Un día dejé de sentirme a gusto en las guerras de globos y en las expediciones en bici buscando cuevas perdidas. Estaba madurando a marchas forzadas, casi sin darme cuenta. Mi abuelo me miraba con orgullo, aunque yo ya no tuviera apenas tiempo para comentar con él los goles que durante tanto tiempo oímos juntos en la radio. Me despedí de él con una palmadita en la espalda y un beso en la mejilla, antes de ir a ver a Carla, que ya me esperaba en el parque.
«Aún no podemos darnos un beso, pero podemos ir de la mano». Acepté sin pensarlo dos veces; era como si el cielo se hubiera abierto delante de mis ojos. Aquel beso aún podía esperar. Paseamos de la mano mientras mis amigos se cachondeaban, pero aquellos ratitos junto a ella en el banco no los hubiera cambiado por nada del mundo. Me armé de valor y dejé de interpretar el papel de machote.

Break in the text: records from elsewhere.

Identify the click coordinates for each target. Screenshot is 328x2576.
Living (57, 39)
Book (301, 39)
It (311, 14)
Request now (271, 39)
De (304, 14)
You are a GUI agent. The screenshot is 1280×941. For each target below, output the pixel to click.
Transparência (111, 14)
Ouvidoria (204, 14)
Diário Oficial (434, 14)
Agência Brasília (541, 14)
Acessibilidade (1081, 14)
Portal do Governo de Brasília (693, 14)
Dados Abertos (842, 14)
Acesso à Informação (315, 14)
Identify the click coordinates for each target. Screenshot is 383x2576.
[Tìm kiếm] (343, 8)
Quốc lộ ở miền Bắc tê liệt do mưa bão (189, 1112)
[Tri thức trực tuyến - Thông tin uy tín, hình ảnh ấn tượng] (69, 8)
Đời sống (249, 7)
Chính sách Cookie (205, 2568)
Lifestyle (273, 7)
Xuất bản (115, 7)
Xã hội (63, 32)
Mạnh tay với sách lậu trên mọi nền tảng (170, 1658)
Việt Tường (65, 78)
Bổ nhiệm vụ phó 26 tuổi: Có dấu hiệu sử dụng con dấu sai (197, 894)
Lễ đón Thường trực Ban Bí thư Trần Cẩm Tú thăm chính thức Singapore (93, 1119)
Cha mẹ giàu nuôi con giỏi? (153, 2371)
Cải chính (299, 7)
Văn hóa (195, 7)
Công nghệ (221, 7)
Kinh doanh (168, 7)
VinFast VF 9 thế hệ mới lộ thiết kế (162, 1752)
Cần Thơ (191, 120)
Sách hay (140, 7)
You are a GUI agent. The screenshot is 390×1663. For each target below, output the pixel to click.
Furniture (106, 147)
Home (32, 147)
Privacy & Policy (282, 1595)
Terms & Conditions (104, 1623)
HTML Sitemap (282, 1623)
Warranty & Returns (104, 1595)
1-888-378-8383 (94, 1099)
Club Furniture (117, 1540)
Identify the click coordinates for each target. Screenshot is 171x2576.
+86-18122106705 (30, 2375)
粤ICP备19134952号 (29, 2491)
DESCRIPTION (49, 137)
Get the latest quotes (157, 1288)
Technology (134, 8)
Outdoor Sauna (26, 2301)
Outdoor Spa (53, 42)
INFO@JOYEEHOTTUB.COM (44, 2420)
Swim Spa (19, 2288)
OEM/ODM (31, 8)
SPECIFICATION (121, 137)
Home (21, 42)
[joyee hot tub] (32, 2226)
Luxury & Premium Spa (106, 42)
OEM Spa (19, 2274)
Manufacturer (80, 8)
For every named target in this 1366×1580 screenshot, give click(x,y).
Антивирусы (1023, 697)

«Tienes que llevarte el móvil —me comentó mi padre una calurosa tarde de julio—; en nada empiezas Secundaria y debes asumir responsabilidades». También me animaba a que siguiera oyendo algún que otro partido con mi abuelo. Sabía que él lo echaba de menos, aunque no dejara de sonreír, orgulloso, cada vez que me veía salir a descubrir el mundo. Los tiempos cambiaban. Sus ataques de tos eran cada vez más habituales. Pero un niño de doce años era ajeno a todo aquello.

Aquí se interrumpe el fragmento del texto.